If you go further down Castle Ditch Street towards the sea you can see the Classical style picture gallery building. On the roof ridge is St. George. After the War of the Scarlet and White Roses, the Tudors (ap Tuddur), of Welsh descent, ascended the English throne at the end of the 15th century. Since then, relations between England and Wales have steadily improved.
After a tour of the castle, we come to the banks of the River Seent, which flows into the Menai Strait. On the opposite bank of the river we can see Carnarvon Golf Club.
This strait separates the small island of Anglesey from the island of Great Britain. Its shore can be seen on the right, despite the drizzling rain. There are two bridges to this island, there is a terminus train station, its name is Llanfairpwllgwyngyllgogerychwyrndrobwllllantysiliogogogoch – 58 letters! The longest name in the world! Translation from the Welsh of St. Mary’s Church in the Hollow of White Hazel near the stormy maelstrom and St. Tisilio’s Church near the red cave .

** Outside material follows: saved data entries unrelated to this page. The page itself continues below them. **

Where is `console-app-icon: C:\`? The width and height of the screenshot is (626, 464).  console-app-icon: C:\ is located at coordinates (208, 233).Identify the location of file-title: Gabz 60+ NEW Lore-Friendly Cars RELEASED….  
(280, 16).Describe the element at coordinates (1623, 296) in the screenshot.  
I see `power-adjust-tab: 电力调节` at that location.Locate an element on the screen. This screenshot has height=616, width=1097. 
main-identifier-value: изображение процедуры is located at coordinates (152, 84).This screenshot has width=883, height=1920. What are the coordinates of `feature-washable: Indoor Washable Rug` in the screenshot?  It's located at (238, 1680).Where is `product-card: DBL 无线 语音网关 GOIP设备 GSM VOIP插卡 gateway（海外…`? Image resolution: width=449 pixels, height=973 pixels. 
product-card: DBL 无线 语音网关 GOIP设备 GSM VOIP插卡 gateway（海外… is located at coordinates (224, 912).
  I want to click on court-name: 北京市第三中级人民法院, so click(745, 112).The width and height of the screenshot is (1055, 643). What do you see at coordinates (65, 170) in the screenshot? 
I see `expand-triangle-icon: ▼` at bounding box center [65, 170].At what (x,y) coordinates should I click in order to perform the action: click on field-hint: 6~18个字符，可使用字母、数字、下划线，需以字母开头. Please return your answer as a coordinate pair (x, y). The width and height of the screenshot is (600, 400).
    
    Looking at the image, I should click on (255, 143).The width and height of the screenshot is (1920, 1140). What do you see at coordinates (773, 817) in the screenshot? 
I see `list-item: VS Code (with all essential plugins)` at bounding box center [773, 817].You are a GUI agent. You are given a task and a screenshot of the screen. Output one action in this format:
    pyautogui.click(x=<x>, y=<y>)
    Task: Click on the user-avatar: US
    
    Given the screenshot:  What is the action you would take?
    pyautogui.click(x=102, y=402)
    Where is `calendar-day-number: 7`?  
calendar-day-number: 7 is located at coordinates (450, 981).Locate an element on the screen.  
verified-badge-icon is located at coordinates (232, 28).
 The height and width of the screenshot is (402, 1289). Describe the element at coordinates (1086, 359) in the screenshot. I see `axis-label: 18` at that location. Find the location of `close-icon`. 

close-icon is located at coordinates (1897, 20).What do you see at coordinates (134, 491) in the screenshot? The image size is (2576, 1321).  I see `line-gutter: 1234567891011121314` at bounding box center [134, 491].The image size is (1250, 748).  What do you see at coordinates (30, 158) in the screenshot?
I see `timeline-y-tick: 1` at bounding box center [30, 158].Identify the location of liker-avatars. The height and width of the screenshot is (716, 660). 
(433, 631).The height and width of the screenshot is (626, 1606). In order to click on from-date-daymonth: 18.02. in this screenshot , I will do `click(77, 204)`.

And this is the famous Mount Snowdon all in clouds. You can’t see it in the photo, but in reality you could see it was still raining. You could practically not see the top! The view from the bank of the Sevent River, the distance to the mountain is about 13 kilometers.
And so we bid farewell to the town of Hlandudno, casting one last glance at it.
Beautiful Welsh scenery with the obligatory white sheep see us off as we drive to Manchester Airport. The journey to Wales is over.